Now if we project our sine signal down on this negative frequency complex exponential, we get -j, right? So, putting the positive and negative frequencies together, and trying to reconstruct we get:

$$ j \times e^{j2\pi t} + -j \times e^{-j2\pi t} $$ $$ j \times (cos{(2\pi t)} + j sin{(2\pi t)}) - j \times (cos{(2\pi t)} - j sin{(2\pi t)}) $$

$$ j \times cos{(2\pi t)} - sin{(2\pi t)} - j \times cos{(2\pi t)} - sin{(2\pi t)} $$

$$ - 2 sin{(2\pi t)} $$

Neato, right? By projecting your signal on to positive and “negative” complex exponentials, everything magically cancels out when you reconstruct the signal to give you a real valued function. And this is in general true, we can do it with a signal of any phase and we will get back a real valued function and that is the trick that is used for computing the Fourier transform!

So, now we can finally write down what the Discrete Fourier transform looks like as an equation. Let's call our signal s and the Discrete Fourier transform is S. We have N samples, so we can compute N/2 frequencies (remember the Nyquist limit). For the positive complex exponentials, we have:

$$ S[f] = \sum_{n=1}^{N}{s[n] \times e^{\frac{fnj2\pi}{N}}} $$

This means, that for each frequency f, from 1 to N/2, we compute the above projection. Note that the complex exponential is being evaluated at 1/N, 2/N,.. 1, and we have added in the f so that it is computed for different frequencies. This projection gives us the Fourier coefficient as a complex number and plop it into the vector S. We also need the negative frequencies:

$$ S[-f] = \sum_{n=1}^{N}{s[n] \times e^{\frac{-fnj2\pi}{N}}} $$

Because math people are still unsatisfied with the horrible inelegance of having two sets of equations, they make them all into one equation, with a third final trick:

$$ S[f] = \sum_{n=1}^{N}{s[n] \times e^{\frac{-fnj2\pi}{N}}} $$

Where f goes from 1 all the way to N. So, how does that work? Where did the positive frequencies go? They magically come from when f > N/2. Which you can see by rewriting those frequencies as f = N-$\hat{f}$. Substituting into the equation:

$$ e^{\frac{-fnj2\pi}{N}} = e^{\frac{-(N-\hat{f})nj2\pi}{N}} = e^{\frac{-Nnj2\pi + \hat{f}nj2\pi}{N}} = e^{-nj2\pi + \frac{\hat{f}nj2\pi}{N}} = e^{\frac{\hat{f}nj2\pi}{N}} $$

In the last step, we can get rid of $-nj2\pi$, by noting that for whatever integer n, this will just be a multiple of $2\pi$, thus adding $2\pi$ of phase which does nothing as it is just wrapping around the circle. So, there you have it then. The frequencies greater than N/2 are the positive frequencies in reverse order (remember we set f = N-$\hat{f}$).

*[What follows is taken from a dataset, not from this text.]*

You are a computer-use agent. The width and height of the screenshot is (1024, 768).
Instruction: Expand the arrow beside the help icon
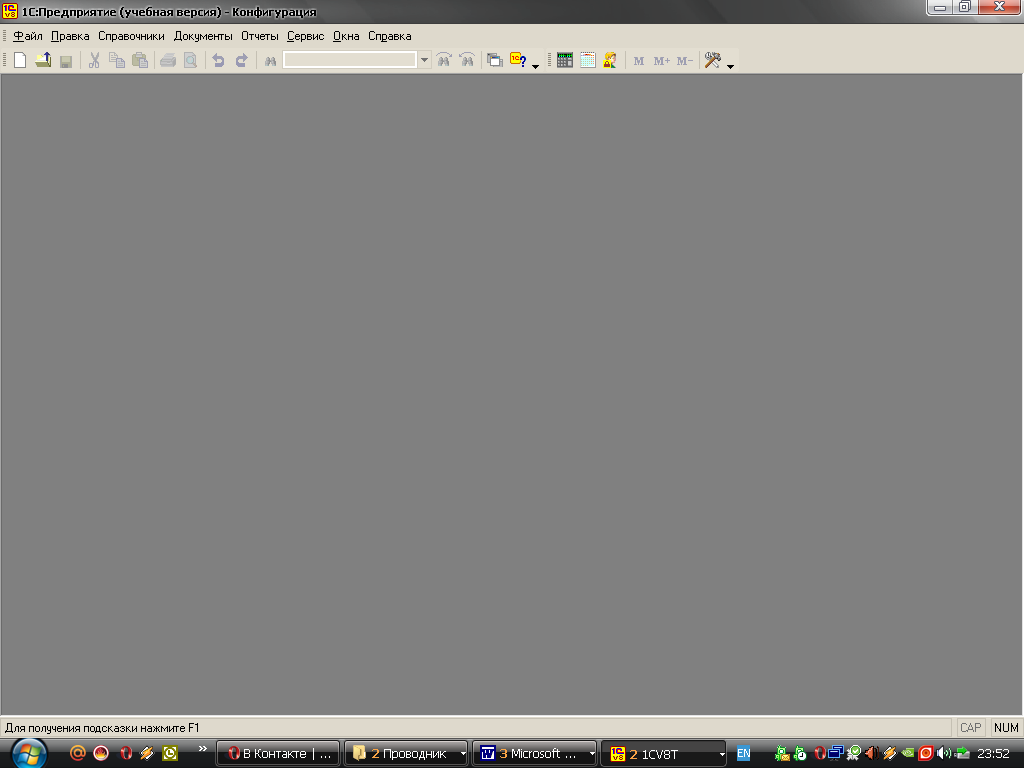[x=535, y=66]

So, to sum up the mysteries from when we were working with the Fourier transform. There are three tricks. One is to combine sin and cos with the complex exponential. The second is to use positive and negative frequencies and the third is to pack away the positive frequencies at the top end. From these ticks, we get both a positive and negative frequency component, which are symmetric because we are using the positive and negative complex exponentials to cancel out each other's complex parts. In the computation, the positive frequencies are actually counted down form the highest component (N) towards the middle component (N/2) and so that is why we saw two peaks, one at the “correct” frequency, and one at the other end of the Fourier transform. We get a factor of two in the amplitude because of the way the positive and negative frequency components cancel out. DC is calculated separately (or you can think of it as the 0 frequency component), so doesn't have a postive / negative pair and so doesn't have the factor of two. Phew. All make sense now?